TO DO.
Pick out each line of the records below that contains the string "Viewport", and copy those lines. Letter case must match.

Element and text location data.
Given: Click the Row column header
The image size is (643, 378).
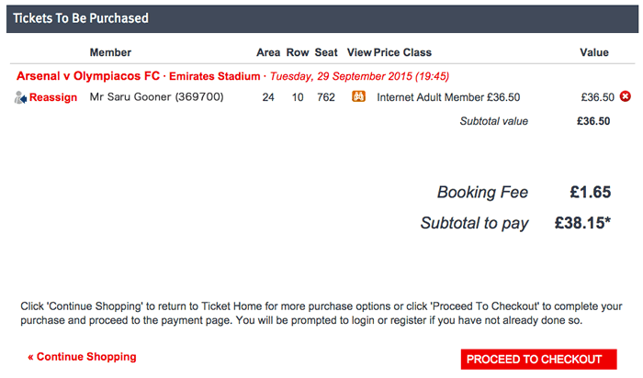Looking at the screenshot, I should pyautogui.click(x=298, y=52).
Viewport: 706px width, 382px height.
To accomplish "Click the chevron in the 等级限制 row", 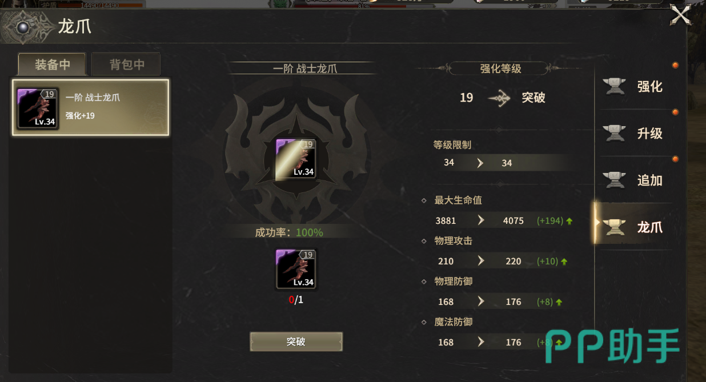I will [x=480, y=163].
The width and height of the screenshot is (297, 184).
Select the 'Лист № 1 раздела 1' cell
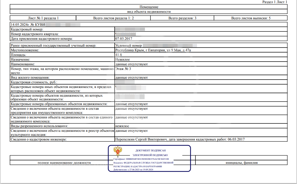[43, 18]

==

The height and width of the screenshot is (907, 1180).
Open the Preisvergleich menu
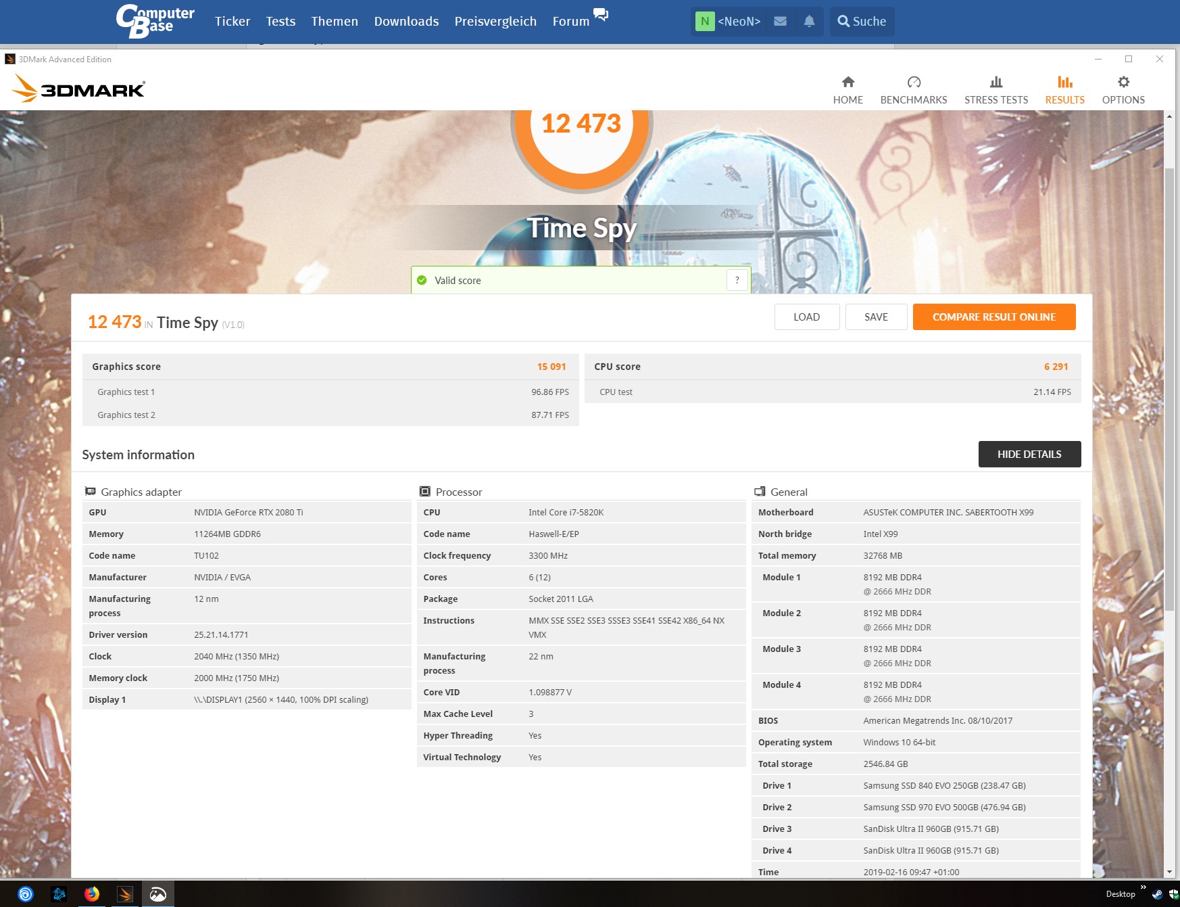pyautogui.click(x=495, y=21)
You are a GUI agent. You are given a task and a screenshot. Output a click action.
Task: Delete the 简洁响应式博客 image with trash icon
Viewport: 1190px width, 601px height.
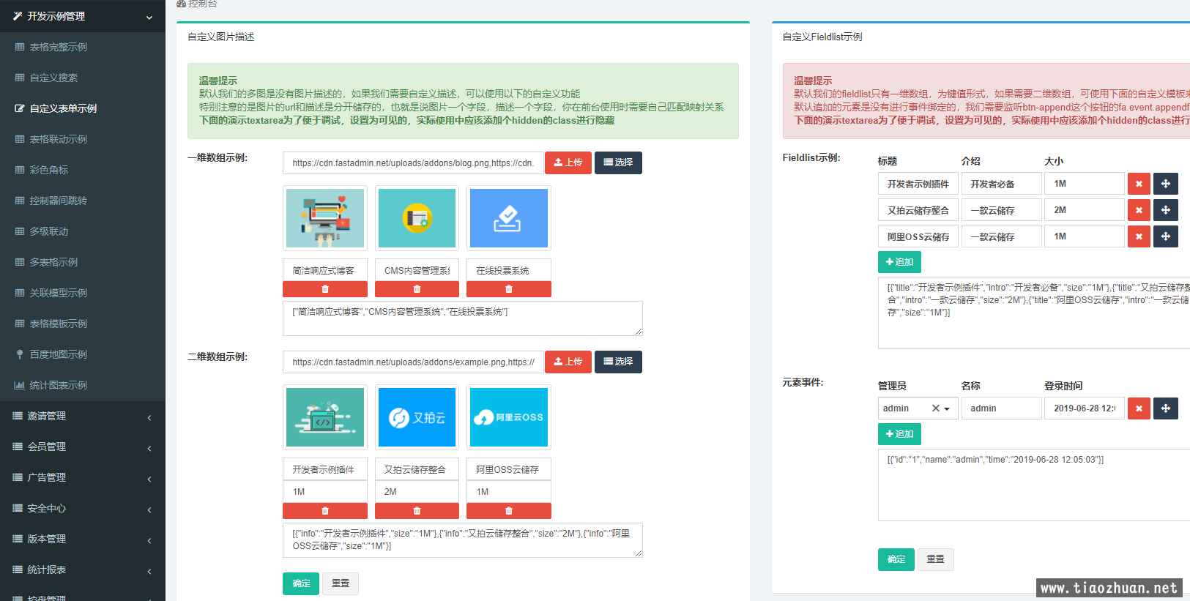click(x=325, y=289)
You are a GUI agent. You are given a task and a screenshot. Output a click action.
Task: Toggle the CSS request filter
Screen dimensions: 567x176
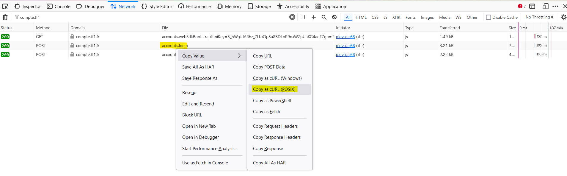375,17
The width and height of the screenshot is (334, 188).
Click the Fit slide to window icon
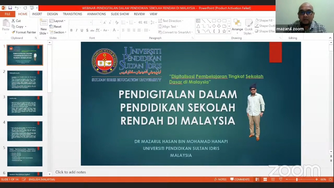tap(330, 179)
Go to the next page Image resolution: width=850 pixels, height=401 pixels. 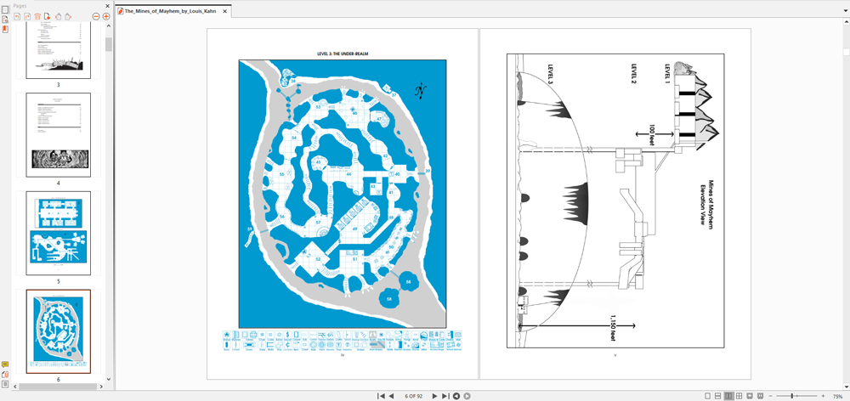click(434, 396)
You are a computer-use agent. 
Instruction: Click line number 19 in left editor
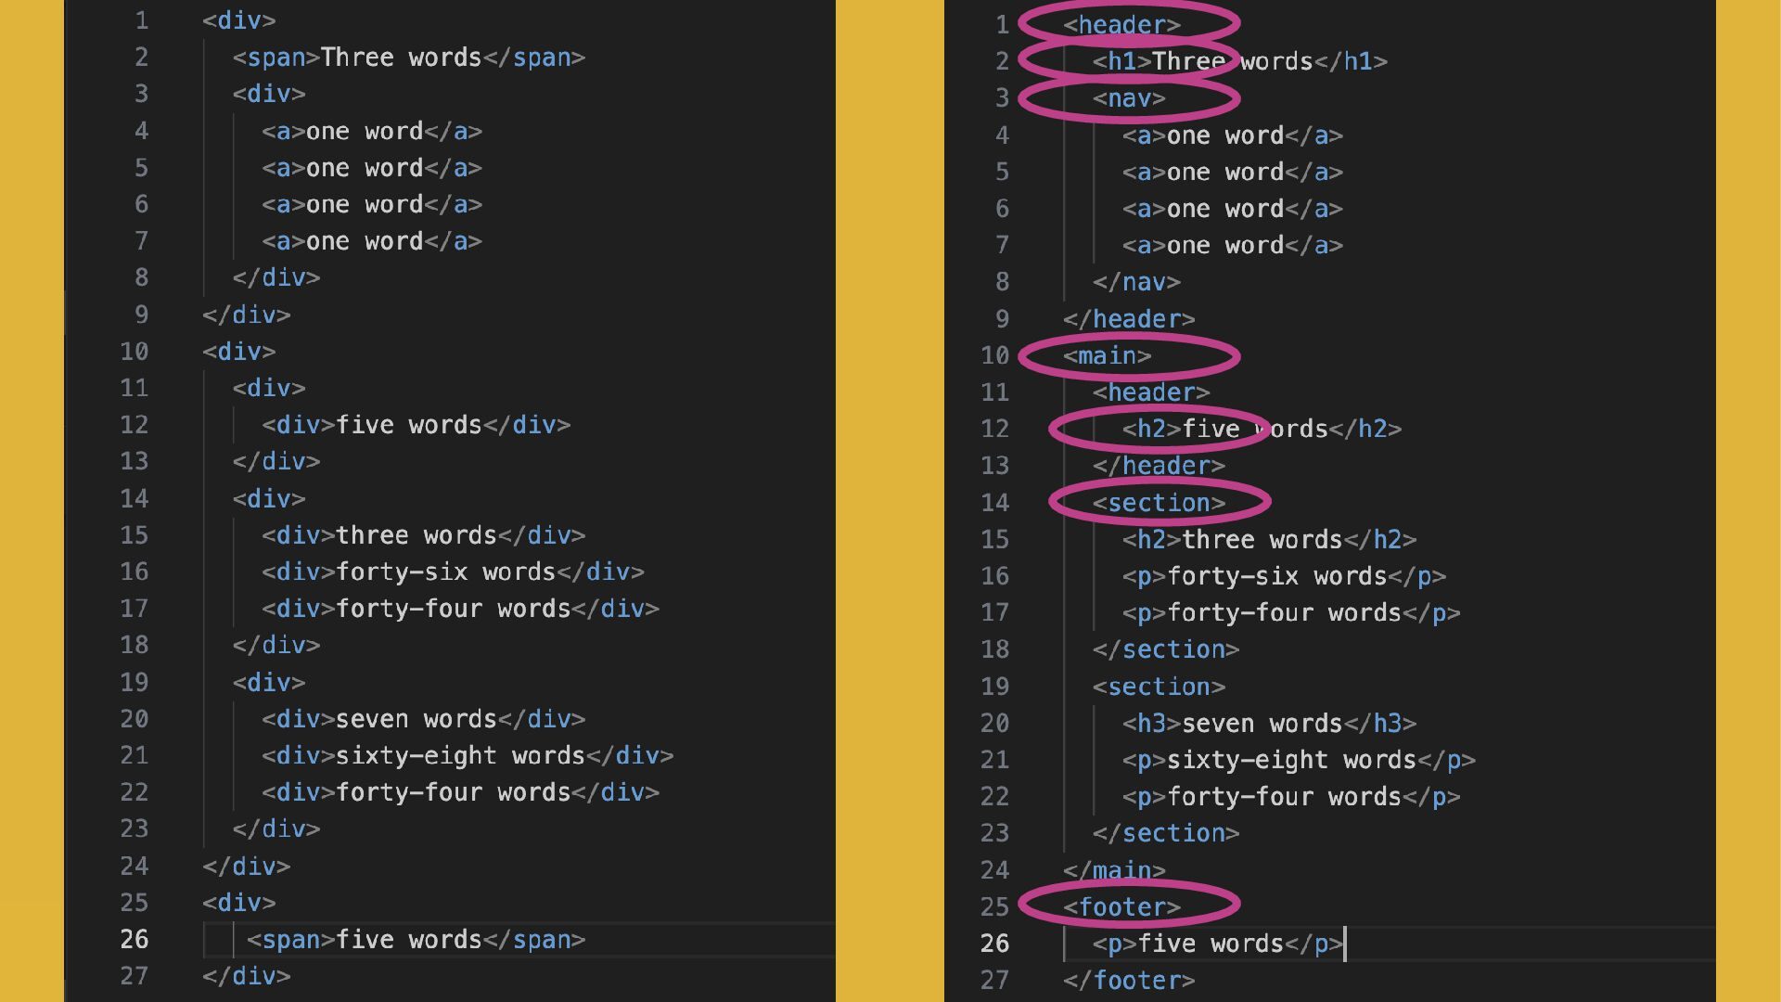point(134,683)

* * *

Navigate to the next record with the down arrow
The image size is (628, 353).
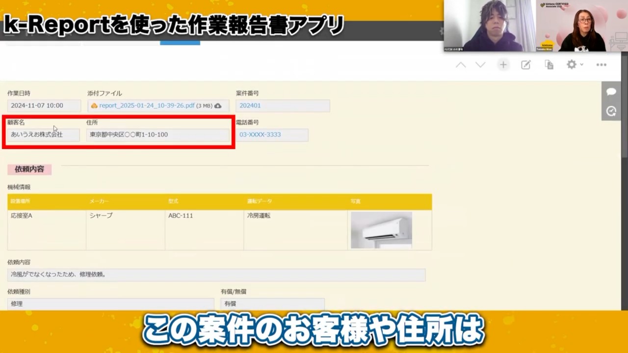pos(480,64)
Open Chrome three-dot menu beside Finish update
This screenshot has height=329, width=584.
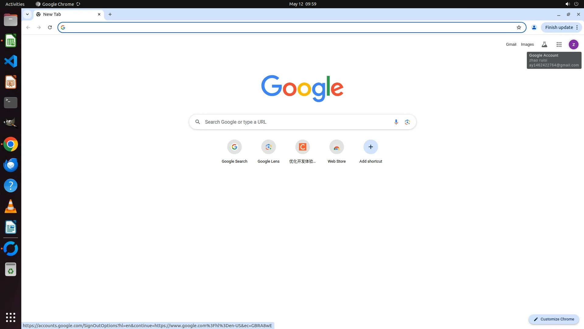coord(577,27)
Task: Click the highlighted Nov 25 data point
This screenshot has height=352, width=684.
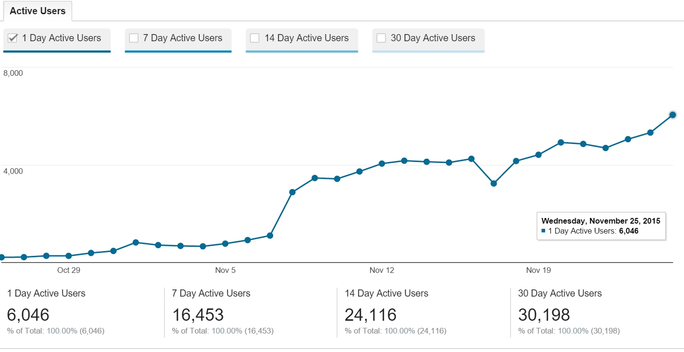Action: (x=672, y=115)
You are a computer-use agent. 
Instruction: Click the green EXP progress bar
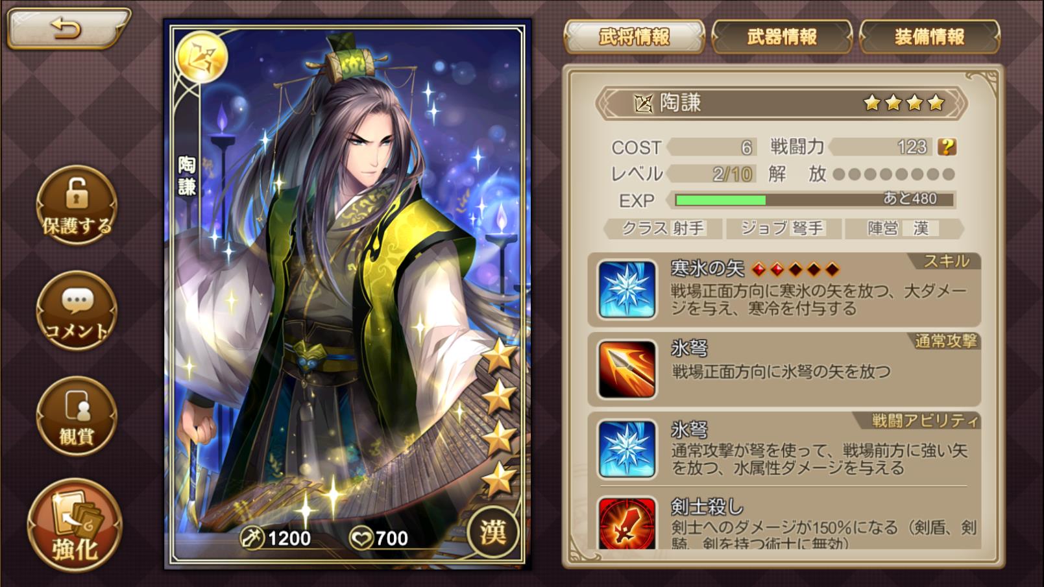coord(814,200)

PROBLEM SOLUTION.
Viewport: 706px width, 382px height.
Viewport: 1190px width, 601px height.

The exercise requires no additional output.